On peut aussi présumer que les fervents de la nouvelle pratique d'envoyer en sauvegarde dans le cloud l'ensemble de leurs données personnelles, qu'on doit sinon garder chez soi dans le disque dur ou dans la capacité de mémoire de l'ordiphone bientôt saturée, ne se sont pas avisés que ce délestage les hissait d'un coup au statut de prolétaires achevés - "Celui qui n'a rien, on lui ôtera même ce qu'il a" -, les plaçait au bout du processus de ne rien posséder : dans l'alvéole en location et son électroménager à obsolescence programmée, avec les vêtements jetables d'une saison sur l'autre, les meubles en kit à mettre aux encombrants plus tard, n'abritant ni bibliothèque, ni étagère de disques et collection de films, ni album de photos ou boîtes à chaussures pleines de lettres, de cartes postales, de trucs divers, ni agenda ou carnet d'adresses etc., tout cela déjà dématérialisé en électronique et seulement disponible à l'écran ; avec le diplôme assorti d'un DLC, le job à précarité variable, l'effondrement de la spermatogénèse et l'avenir d'incinération faute de place ; et que par cette ultime opération d'externaliser l'ensemble de leurs "biens personnes" en dispersion au hasard des fermes de stockage, il ne leur restait pour finir entre les mains que cet optiphone, cet iPad, cet ordi à renouveler tous les 2 ans en moyen d'y accéder par abonnement.

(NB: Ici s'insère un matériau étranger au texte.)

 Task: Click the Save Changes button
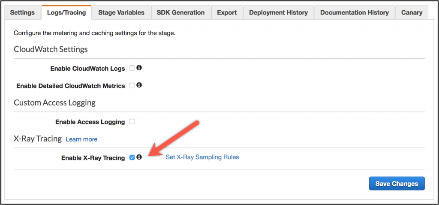coord(397,184)
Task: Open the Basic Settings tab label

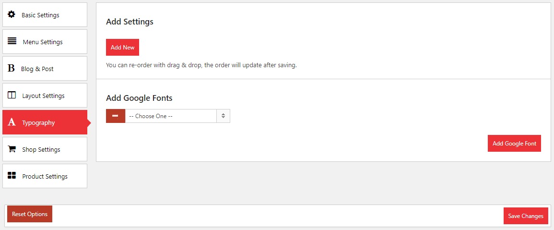Action: point(40,15)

L'attention, elle, s'est déportée du réel vers les stimuli euphorisants dont nous gavent les multiples médiations numériques qui occupent nos salons, nos bureaux et nos poches, que Baudouin de Bodinat renomme bien opportunément : "optiphones", "radiovision", "ordiphones", caméras...
"On croirait voir un peuple qui fuit les rayons du soleil et qui l'a en horreur", s'en dérobant méthodiquement à l'abri de cette coupole d'oxydes, de bruits, de champs électriques, s'en dissimulant sous l'air conditionné et la lumière artificielle, s'en reculant le plus qu'il est possible au fond de son alvéole de logement où il se blottit devant la fenêtre allumée de son personal computer ouvrant sur l'infini des écrans et des pages animées lui tenant lieu de cosmos.
[...] appliquer son attention à ces machines nouvelles si facilitatrices, si améliorantes à faire le mode de vie moins fatigant et plus enrichi, dont on pris l'usage sans se donner la peine d'en rien démêler, d'y chercher par quelle phénoménologie elles agissent en interne, nous déterminent et peut-être nous biaisent, de quoi elles nous distraient au juste qui expliquerait cette étourderie collective - cette perpétuelle distraction qui ne vous laisse même pas prendre conscience de ce dont elle distrait -;
Plus d'une fois j'ai pensé durant la lecture à Ivan Illich, à Jacques Ellul, à Simone Weil (rare référence citée explicitement dans l'ouvrage), tous ces auteurs qui ont parfaitement théorisé ce que la plume de Bodinat rend ici terriblement sensible, dans de sublimes mais tragiques analogies.
Tant de descriptions aussi justes qu'acerbes du réel qui ne peuvent conduire qu'à approuver le propos sans concession de l'anonyme auteur, lequel se vérifie d'ailleurs chaque jour davantage - je me suis souvent amusé durant ma lecture à imaginer ce que notre pauvre écrivain aurait à dire de la nouvelle ère du confinement et du télétravail généralisés, avènement de ses pires cauchemars -, et au passage à admirer une écriture d'une élégance comme on rencontre peu.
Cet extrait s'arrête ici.